A critical review of putative nonmarine mass extinctions associated with the so-called “Big 5 mass extinctions” of marine invertebrates (Late Ordovician, Late Devonian, end Permian, end Triassic and end Cretaceous) as well as a likely sixth mass extinction in the marine realm, the end-Guadalupian extinction, reveals little evidence of coeval marine and nonmarine mass extinctions. Little lived on land during the Ordovician other than a bryophyte-like flora that appears to have been diversifying, not going extinct, during the Late Ordovician. No case can be made for mass extinctions on land coeval with the marine extinctions of the Late Devonian-land plant diversity increased into the Carboniferous, and the tetrapod fossil record is inadequate to identify any mass extinctions. A case can be made for coeval plant/tetrapod extinctions and the end-Guadalupian marine extinctions, so this may be the first coeval marine-nonmarine mass extinction. However, problems of timing and questions about the extent of the nonmarine late/end-Guadalupian extinctions indicate that further research is needed.
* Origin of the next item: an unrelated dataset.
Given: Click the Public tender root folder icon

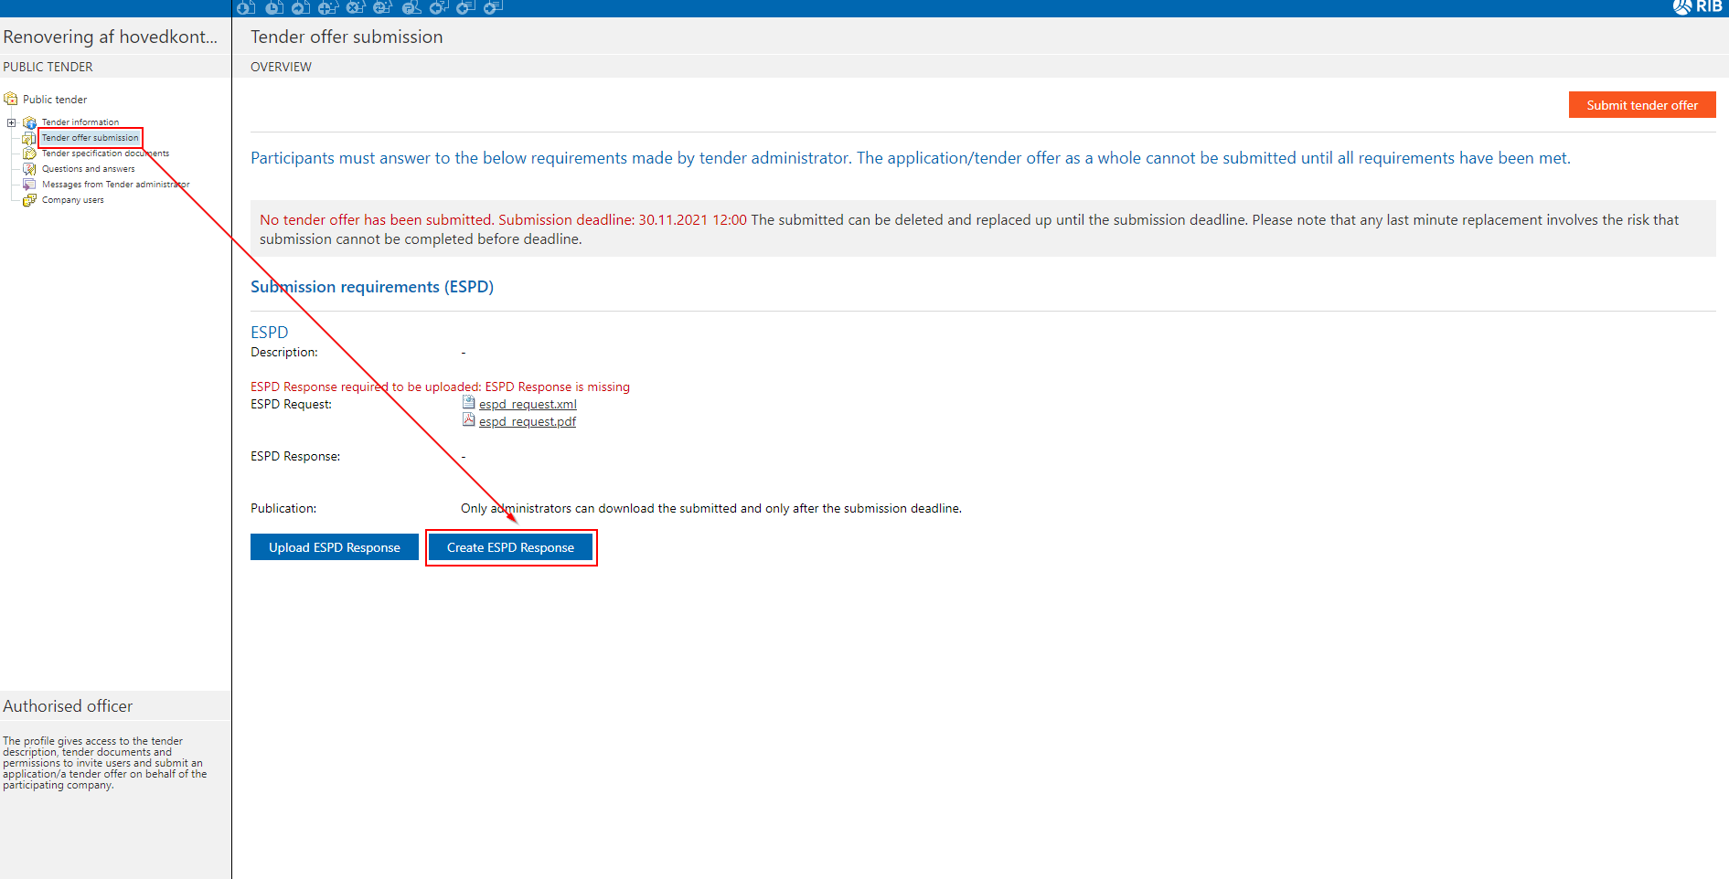Looking at the screenshot, I should 11,99.
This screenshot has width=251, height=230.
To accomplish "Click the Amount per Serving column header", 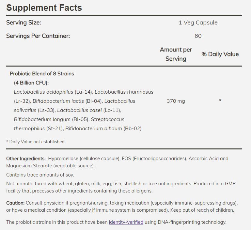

There were no mass extinctions of land plants, insects or tetrapods across the Permo–Triassic boundary. The Late Triassic was a time of low origination and high extinction rates on land and in the seas; there was no single end-Triassic mass extinction in either realm. The end-Cretaceous provides the strongest case for coeval
land–sea mass extinctions, but there is no mass extinction of land plants, evidence of insect extinction is based on assumption-laden analyses of proxies for insect diversity and the tetrapod extinction was very selective. So, whether the nonmarine extinction at the end of the Cretaceous was a mass extinction is worth questioning. Part of the inability to identify nonmarine mass extinctions stems from taphonomic megabiases due to the relatively
poor quality and uneven sampling of the nonmarine fossil record. Extinction resistance and resilience of terrestrial organisms is also a likely factor in the dearth of nonmarine mass extinctions, and this merits further investigation.